# HI, new member going to LFS today..SOMEONE PLEASE RESPOND!



## aquaagua (Mar 20, 2007)

I have a 55gal. tank (thats been up and running for a long time now) that as of right now has about 5 red eye tetra and 7 or so platy. I am definitley moving the platy out of this tank and as for the red eyes I was thinking about getting a large school of these (12-18 of them) but now I'm not too sure because they fin-nip and also because of the theme I'm going for. Now I'm thinking about the following fish (not all to be put in the tank, just these are what I might like as options):

1 Angelfish
2 Pearl Gouramis (anyone know how many will get along with 
each other in a tank by the way?)
Congos
Long-fin danios
Long-fin (golden) rosy barbs
Long-fin white skirts
2 Kissing Gourami
Silver Dollars
Some kind of South American cichlid 
OR i could make it a goldfish tank but not too sure about that

AGAIN I DON'T WANT ALL OF THESE FISH IN THE SAME TANK, THESE ARE JUST MY OPTIONS 

So as you can see I'm going for the long flowing fins whimsical kind of look, with a castle in the tank and flowing green vine plants along with anchored green plants (all fake by the way)

If I did go with the red eye tetra instead how many should I have (somewhere in between 12-18 though because they school great I think).
Also what other fish would look good with red eye tetra (keeping in mind the color scheme of the tank decor which is basically blue, green, gray)


----------



## Falina (Feb 25, 2007)

Hey, and welcome!

I'd advise against the silver dollars - they get pretty huge! I'm not entirely sure how big kissing gourami get but they get pretty big. I'd probably advise againest them also.

The tetras will be much less nippy in a large group so I don't think fin nipping would be as much of a problem if you have 12-18 of them.

For SA cics, how about keyholes or rams or apistos?

HTH


----------



## leifthebunny (Mar 13, 2007)

I've got pearl gouramis with angelfish, though I'd recommend avoiding apistos with the gouramis or other fast moving fish as apistos are easy to spook from the movement. Rams should be fine though.


----------



## aquaagua (Mar 20, 2007)

Thanks. I don't want apistos or rams (mostly because I have hard water here, ph 7.5+) though I was thinking something like a rainbow cichlid, blue acara, keyhole, severum. 

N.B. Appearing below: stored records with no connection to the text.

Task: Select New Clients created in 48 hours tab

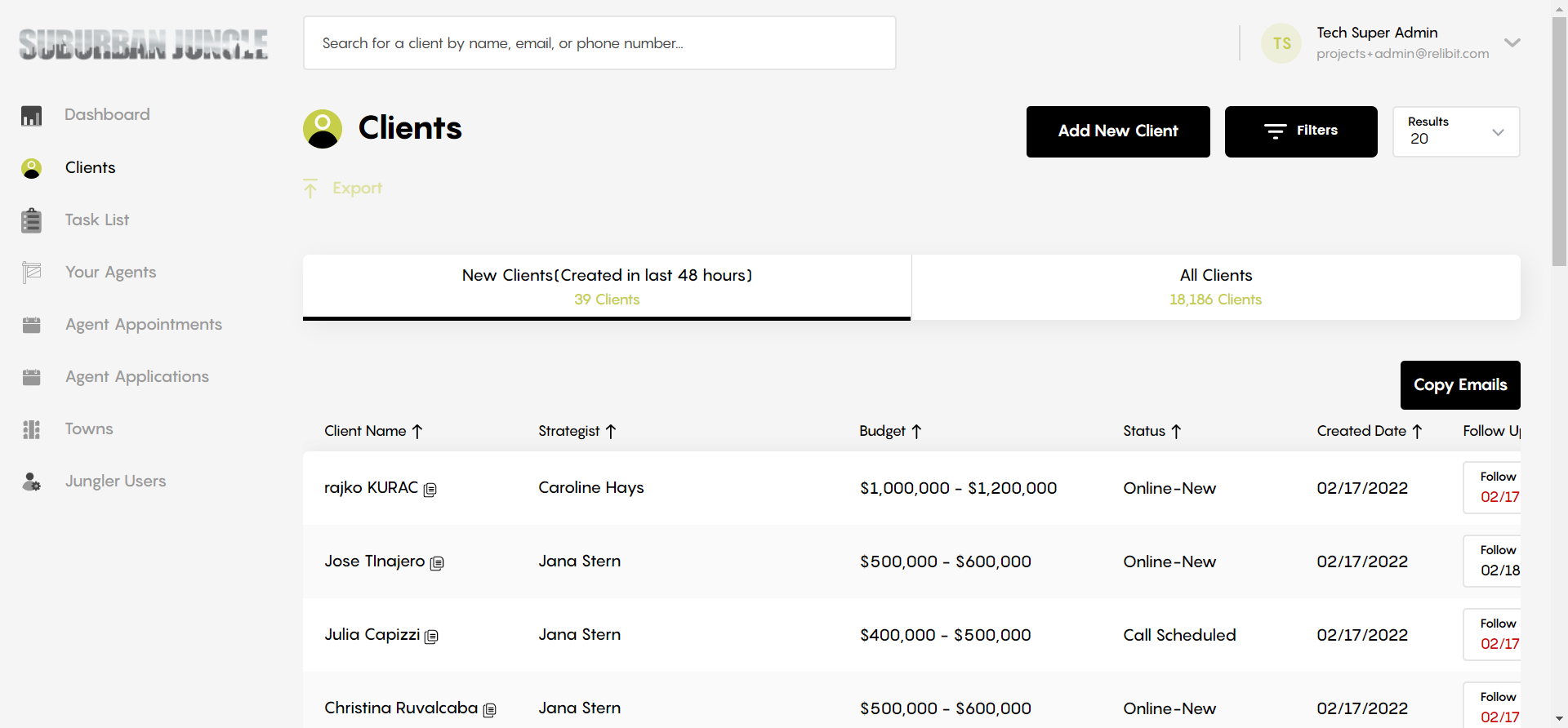Action: pyautogui.click(x=607, y=287)
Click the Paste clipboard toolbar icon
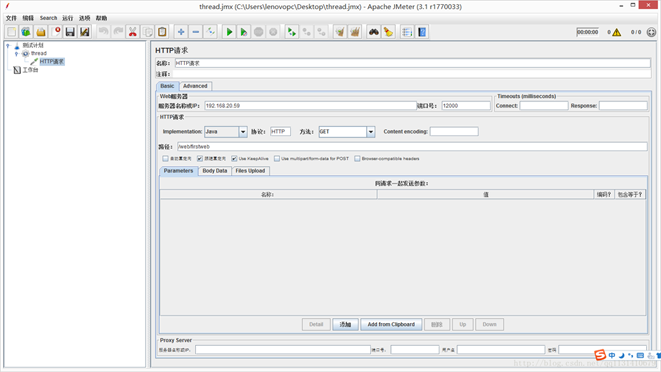The height and width of the screenshot is (372, 661). [162, 32]
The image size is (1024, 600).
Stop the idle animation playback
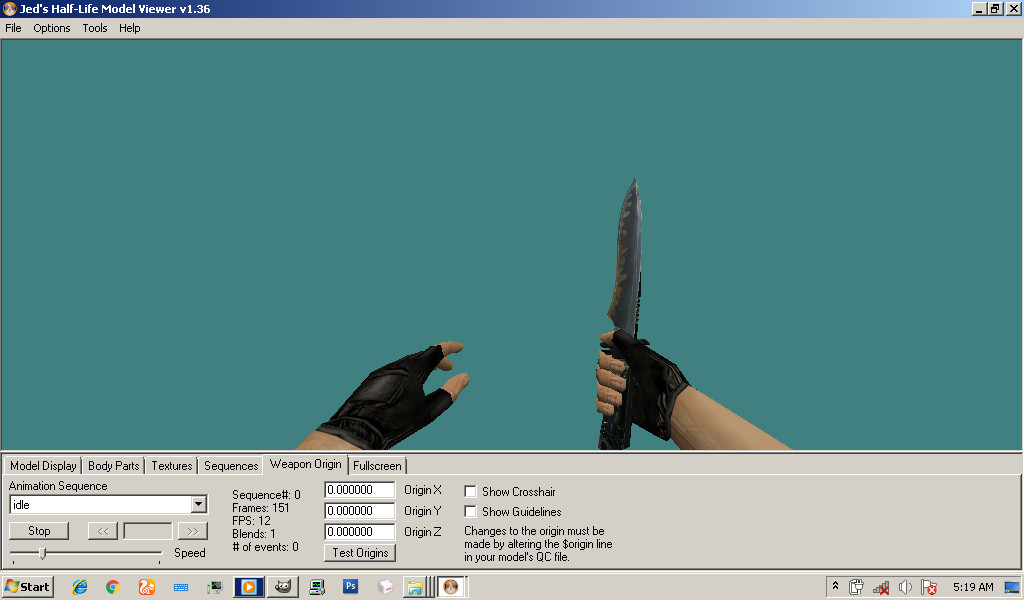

Ok Silver Dollars and Kissing Gourami are out. 

Oh also added to the options are green tiger barbs. These would be fine in a large group in the same tank as long-finned fish? Seems risky to me!

I want mostly (or all) hardy fish and fairly inexpensive, seems like prices have gone up $4-$7 for common type freshwater fish (fish that grow to only 2-3in.) Thats alot of money when trying to build a school so the schooling fish will definitely need to be like a .99 sale haha.

Here's a (bad) pic of the tank to get ideas of what might look good in it


----------



## comando489 (Jul 6, 2007)

go with a cichlid tank! they are the best and you can have like 30 of them in one tank!


----------



## comando489 (Jul 6, 2007)

aquaagua said:


> I want mostly (or all) hardy fish and fairly inexpensive, seems like prices have gone up $4-$7 for common type freshwater fish (fish that grow to only 2-3in.) Thats alot of money when trying to build a school so the schooling fish will definitely need to be like a .99 sale haha.


all of my cichlids are doing very well, i think that i have only had one loss and that was because the poor guy was so small.

my chiclids range from $4-$17. i just got some more today. 

GO WITH [email protected]

edit: and when i buy them they are already like 4-5 inches and they get a lot bigger!


----------



## leifthebunny (Mar 13, 2007)

aquaagua said:


> Thanks. I don't want apistos or rams (mostly because I have hard water here, ph 7.5+) though I was thinking something like a rainbow cichlid, blue acara, keyhole, severum.


Hard water can be dealt with by adding driftwood.


----------



## aquaagua (Mar 20, 2007)

*Leaving for the LFS SOON and still no idea what fish to get!*

Hmmm well I was thinking more of trying to find one cichlid (other than the angel that I might get) that will be my "centerpiece" fish. I don't want a mumba (spelling?) cichlid tank. And $4-$17 per fish is even worse than $4-$7 per fish haha. Trying to keep the cost DOWN not up haha. 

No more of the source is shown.